::: Given data :::

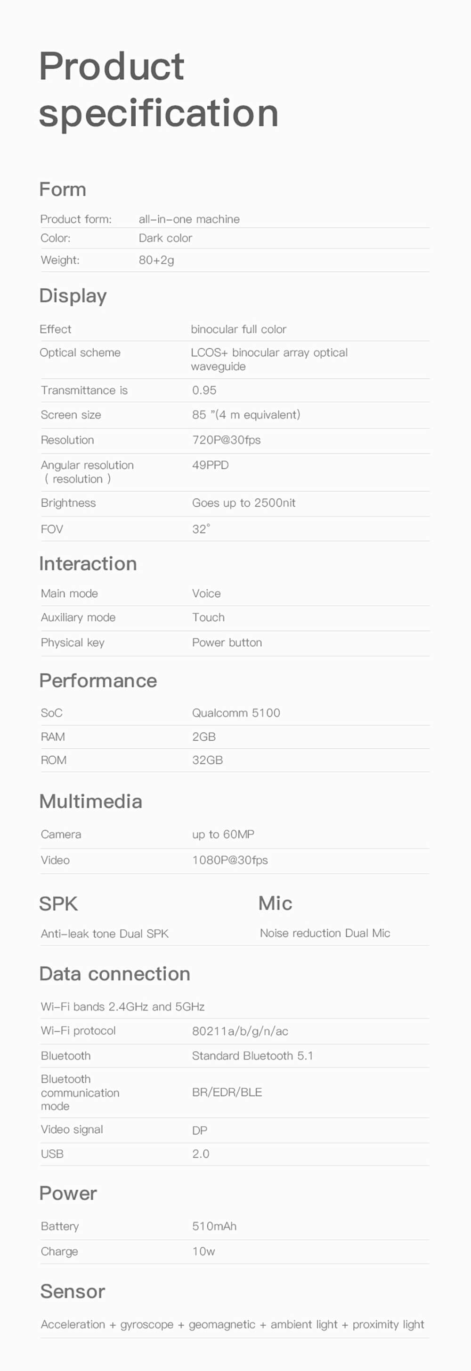Click the Weight value 80+2g

[156, 260]
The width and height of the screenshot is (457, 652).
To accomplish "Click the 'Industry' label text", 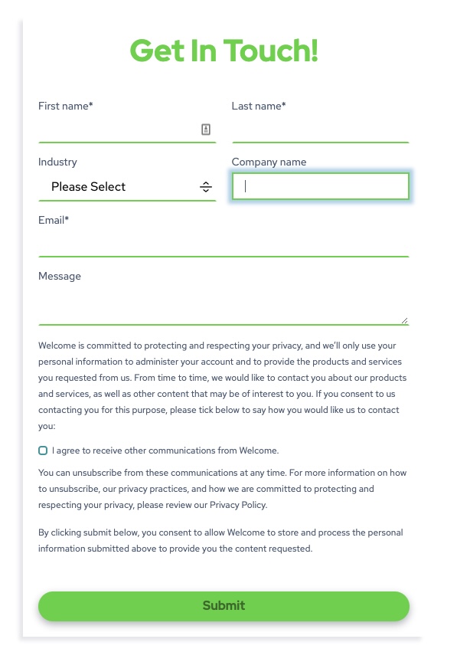I will coord(57,162).
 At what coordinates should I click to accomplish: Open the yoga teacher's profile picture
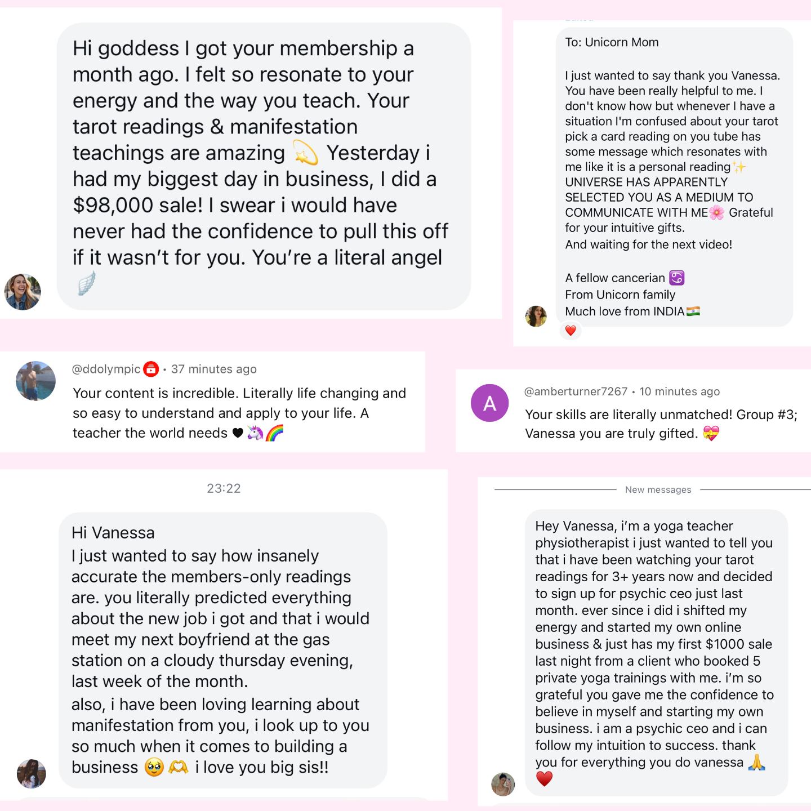[503, 784]
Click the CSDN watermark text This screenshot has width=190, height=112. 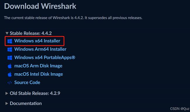click(x=179, y=108)
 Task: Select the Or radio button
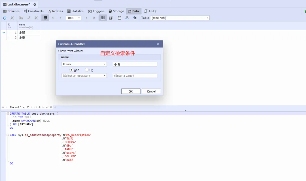87,70
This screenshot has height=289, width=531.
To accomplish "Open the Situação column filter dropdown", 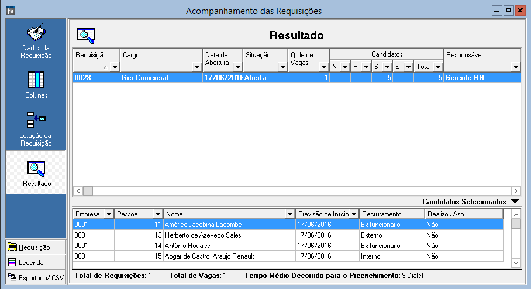I will [282, 67].
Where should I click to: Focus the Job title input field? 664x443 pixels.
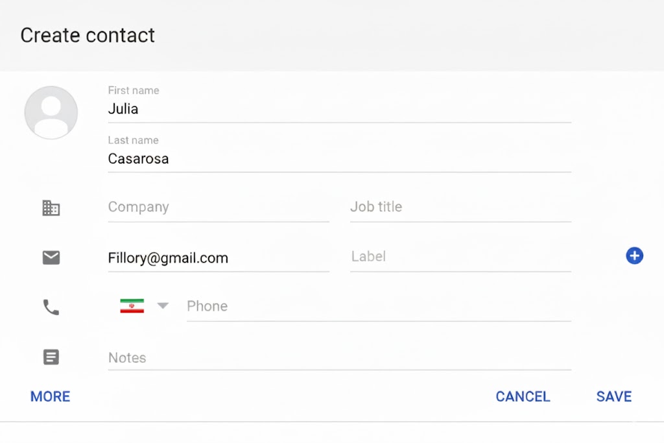[x=460, y=208]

:::

▸ Task requirements
Beginning with the line in which "Where should I" appears, repeat exactly each line down to the close of the material, leaving every picture out.

▸ Expected answer
Where should I click to: Focus the Job title input field? 664x443 pixels.
[x=460, y=208]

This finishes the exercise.